» **Provided data**:

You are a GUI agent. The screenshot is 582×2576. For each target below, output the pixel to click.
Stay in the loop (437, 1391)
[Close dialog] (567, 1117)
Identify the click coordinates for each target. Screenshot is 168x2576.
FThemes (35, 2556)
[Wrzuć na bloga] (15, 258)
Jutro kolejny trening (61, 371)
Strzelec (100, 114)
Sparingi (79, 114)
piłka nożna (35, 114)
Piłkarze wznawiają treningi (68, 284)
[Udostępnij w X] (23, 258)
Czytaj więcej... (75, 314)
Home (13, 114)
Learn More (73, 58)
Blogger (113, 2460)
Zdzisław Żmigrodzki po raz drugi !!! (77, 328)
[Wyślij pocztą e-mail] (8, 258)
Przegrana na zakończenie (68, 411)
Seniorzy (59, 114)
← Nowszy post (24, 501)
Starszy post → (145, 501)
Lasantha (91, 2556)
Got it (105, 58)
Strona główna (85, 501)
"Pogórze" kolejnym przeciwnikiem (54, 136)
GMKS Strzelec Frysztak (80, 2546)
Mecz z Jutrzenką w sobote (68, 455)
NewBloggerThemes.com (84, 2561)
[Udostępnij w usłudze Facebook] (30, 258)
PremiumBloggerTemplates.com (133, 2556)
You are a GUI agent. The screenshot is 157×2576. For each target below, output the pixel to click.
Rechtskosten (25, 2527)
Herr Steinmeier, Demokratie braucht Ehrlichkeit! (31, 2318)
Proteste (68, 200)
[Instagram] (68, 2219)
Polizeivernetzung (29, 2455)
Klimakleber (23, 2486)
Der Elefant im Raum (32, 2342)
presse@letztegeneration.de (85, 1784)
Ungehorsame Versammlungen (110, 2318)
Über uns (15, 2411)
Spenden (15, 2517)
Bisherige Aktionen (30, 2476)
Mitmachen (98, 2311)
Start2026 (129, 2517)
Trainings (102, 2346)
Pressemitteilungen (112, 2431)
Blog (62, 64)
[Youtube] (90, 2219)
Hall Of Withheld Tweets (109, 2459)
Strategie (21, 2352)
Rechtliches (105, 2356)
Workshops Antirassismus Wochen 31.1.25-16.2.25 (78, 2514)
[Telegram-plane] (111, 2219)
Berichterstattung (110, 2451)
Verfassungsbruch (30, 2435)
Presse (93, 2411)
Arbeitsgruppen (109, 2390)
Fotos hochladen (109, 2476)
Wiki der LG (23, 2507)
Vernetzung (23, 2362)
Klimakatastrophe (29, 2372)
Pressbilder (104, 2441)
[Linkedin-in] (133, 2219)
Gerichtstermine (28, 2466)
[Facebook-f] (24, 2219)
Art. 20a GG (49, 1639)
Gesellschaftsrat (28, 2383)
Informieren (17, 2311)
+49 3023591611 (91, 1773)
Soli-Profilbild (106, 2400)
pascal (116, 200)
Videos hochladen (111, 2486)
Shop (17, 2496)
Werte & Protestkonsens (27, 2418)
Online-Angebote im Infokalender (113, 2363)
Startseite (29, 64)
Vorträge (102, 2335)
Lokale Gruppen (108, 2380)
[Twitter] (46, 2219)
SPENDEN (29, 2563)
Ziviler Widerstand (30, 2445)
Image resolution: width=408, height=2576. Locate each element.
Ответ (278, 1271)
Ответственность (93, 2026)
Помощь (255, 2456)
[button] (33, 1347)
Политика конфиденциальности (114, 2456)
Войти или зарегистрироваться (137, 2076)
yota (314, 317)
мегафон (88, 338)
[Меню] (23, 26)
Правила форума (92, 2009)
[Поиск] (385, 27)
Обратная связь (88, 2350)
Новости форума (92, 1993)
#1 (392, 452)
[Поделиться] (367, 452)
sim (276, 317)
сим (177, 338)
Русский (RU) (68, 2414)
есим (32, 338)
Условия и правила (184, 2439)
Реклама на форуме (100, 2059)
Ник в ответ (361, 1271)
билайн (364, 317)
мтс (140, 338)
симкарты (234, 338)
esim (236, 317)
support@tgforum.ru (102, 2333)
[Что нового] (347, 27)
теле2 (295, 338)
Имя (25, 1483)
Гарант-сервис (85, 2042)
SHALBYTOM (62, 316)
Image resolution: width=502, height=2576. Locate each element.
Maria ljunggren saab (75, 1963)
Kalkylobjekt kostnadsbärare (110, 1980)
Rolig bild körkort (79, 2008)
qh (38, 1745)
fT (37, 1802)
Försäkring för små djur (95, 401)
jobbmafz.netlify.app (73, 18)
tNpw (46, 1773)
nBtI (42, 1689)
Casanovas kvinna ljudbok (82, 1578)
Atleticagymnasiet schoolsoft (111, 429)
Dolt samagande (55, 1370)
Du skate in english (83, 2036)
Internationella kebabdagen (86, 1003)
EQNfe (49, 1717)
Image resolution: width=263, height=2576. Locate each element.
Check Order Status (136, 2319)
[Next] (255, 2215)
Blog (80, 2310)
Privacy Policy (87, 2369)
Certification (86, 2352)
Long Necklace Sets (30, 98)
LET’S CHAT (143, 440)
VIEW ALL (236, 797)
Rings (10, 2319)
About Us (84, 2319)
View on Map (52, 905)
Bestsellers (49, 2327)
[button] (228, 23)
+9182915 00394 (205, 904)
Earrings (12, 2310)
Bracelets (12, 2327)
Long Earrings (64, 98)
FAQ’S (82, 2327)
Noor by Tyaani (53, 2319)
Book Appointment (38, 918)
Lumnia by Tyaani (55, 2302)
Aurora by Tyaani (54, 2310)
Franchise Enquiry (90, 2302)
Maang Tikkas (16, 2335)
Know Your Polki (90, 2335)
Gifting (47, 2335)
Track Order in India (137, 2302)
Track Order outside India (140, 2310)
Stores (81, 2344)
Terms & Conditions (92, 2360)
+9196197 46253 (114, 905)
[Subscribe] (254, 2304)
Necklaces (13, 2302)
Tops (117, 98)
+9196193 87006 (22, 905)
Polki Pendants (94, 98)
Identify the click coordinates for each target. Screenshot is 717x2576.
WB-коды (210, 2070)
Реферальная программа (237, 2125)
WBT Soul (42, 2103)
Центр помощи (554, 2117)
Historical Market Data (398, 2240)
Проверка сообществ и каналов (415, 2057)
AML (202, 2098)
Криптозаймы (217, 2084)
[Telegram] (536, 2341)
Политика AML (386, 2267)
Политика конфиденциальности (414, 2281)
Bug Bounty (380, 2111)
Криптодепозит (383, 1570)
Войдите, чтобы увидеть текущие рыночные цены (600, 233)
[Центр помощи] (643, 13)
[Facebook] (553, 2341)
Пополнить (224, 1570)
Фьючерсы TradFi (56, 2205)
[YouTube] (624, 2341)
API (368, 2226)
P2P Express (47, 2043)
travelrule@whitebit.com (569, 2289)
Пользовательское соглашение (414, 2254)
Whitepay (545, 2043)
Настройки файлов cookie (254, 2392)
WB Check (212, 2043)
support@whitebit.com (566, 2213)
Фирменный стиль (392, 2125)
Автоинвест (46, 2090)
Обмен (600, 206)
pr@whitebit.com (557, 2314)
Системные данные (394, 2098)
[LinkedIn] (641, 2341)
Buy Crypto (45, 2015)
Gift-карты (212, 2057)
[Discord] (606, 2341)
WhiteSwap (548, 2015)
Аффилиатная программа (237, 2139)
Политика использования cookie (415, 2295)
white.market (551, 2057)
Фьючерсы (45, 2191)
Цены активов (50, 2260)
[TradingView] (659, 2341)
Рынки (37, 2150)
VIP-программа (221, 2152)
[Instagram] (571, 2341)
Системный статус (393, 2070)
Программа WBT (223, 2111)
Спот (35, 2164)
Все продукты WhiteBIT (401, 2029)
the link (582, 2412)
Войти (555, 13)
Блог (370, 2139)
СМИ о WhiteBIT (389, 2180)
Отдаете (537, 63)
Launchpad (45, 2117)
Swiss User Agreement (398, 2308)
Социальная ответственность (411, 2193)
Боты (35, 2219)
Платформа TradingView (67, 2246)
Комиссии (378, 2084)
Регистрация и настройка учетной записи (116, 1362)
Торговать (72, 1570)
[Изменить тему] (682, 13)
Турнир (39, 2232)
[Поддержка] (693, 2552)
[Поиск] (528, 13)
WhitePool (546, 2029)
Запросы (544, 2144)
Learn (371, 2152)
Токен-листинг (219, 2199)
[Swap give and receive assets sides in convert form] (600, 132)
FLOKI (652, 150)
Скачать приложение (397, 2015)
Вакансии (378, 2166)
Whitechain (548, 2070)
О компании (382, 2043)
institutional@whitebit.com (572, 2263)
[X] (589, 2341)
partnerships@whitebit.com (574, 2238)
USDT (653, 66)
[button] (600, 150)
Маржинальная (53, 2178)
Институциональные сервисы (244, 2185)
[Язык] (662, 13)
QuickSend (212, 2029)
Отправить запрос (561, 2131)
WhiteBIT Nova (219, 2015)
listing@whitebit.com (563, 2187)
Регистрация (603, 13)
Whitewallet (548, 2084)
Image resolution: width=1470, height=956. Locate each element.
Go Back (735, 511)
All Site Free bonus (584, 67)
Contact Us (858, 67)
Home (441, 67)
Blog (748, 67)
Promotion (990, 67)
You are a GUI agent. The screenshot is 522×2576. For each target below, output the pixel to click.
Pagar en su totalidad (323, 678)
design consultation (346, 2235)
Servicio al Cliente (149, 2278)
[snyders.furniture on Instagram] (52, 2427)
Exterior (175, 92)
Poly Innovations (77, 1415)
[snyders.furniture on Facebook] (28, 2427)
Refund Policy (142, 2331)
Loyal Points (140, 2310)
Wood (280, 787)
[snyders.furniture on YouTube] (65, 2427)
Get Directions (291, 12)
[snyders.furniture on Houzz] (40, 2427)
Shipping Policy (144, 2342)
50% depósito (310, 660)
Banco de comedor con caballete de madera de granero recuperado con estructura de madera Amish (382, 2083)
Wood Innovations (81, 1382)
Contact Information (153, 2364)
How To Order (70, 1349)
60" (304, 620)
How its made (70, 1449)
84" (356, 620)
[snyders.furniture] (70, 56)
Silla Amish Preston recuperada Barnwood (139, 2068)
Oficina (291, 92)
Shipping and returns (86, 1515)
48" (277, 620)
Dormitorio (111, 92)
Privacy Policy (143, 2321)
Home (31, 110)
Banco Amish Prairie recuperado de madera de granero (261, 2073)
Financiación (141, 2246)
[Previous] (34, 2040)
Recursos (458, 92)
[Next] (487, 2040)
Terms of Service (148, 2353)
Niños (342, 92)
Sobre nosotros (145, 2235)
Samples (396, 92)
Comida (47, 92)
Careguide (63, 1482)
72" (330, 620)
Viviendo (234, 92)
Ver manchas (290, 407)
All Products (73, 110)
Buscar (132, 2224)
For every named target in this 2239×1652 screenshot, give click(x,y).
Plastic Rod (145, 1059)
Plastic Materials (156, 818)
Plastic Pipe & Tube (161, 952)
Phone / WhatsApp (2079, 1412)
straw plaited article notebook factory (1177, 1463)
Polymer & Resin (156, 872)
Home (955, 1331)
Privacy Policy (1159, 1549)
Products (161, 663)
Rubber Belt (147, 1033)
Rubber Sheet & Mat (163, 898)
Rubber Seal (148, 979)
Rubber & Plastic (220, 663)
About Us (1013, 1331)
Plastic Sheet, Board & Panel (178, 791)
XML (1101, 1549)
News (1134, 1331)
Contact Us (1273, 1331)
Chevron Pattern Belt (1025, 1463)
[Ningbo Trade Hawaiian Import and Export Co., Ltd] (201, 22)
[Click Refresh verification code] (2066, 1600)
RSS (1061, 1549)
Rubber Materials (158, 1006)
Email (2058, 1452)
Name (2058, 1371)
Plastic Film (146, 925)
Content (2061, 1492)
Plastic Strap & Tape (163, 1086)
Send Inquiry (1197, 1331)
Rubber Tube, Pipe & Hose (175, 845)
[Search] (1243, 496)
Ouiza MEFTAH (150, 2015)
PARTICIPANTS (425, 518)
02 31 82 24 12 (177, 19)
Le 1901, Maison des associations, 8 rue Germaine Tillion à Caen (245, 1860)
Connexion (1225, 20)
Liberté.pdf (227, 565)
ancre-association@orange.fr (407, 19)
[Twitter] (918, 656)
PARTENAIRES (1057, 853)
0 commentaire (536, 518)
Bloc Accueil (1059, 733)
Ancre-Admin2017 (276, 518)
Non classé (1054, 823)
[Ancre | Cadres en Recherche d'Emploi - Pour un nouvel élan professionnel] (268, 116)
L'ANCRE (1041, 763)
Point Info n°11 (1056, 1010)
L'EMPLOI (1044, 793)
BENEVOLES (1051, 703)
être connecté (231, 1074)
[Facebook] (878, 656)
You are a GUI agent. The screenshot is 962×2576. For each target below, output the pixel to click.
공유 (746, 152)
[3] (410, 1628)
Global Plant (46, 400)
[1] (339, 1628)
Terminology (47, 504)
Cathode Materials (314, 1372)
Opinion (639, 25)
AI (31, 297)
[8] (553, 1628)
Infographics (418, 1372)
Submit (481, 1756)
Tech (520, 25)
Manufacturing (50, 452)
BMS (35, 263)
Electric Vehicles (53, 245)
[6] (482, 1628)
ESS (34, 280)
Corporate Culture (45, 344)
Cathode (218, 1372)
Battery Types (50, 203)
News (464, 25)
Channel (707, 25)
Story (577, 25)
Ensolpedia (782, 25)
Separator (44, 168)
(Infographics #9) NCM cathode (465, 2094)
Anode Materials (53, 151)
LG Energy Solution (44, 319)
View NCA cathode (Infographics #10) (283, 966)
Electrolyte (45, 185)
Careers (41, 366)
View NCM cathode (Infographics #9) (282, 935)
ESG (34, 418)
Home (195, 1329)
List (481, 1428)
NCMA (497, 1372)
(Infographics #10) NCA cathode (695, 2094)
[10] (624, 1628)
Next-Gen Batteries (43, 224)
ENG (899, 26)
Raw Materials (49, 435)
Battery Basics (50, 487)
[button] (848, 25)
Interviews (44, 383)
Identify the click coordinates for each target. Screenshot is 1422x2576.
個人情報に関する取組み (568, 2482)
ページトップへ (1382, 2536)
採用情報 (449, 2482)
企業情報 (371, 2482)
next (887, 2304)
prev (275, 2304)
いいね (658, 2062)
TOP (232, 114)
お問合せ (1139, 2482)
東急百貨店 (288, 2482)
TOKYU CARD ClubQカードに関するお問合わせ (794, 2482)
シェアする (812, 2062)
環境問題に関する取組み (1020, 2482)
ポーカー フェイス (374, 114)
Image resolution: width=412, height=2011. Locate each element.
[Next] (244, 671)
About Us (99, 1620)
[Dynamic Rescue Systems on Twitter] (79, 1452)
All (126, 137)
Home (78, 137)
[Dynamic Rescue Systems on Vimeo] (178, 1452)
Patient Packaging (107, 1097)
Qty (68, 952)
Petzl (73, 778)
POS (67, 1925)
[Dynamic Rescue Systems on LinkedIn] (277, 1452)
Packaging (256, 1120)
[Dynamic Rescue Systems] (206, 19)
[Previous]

» **Try it**:
Read each line of the data and count the ones that include "Amish", answering with the number alone.

» **Answer below**:
3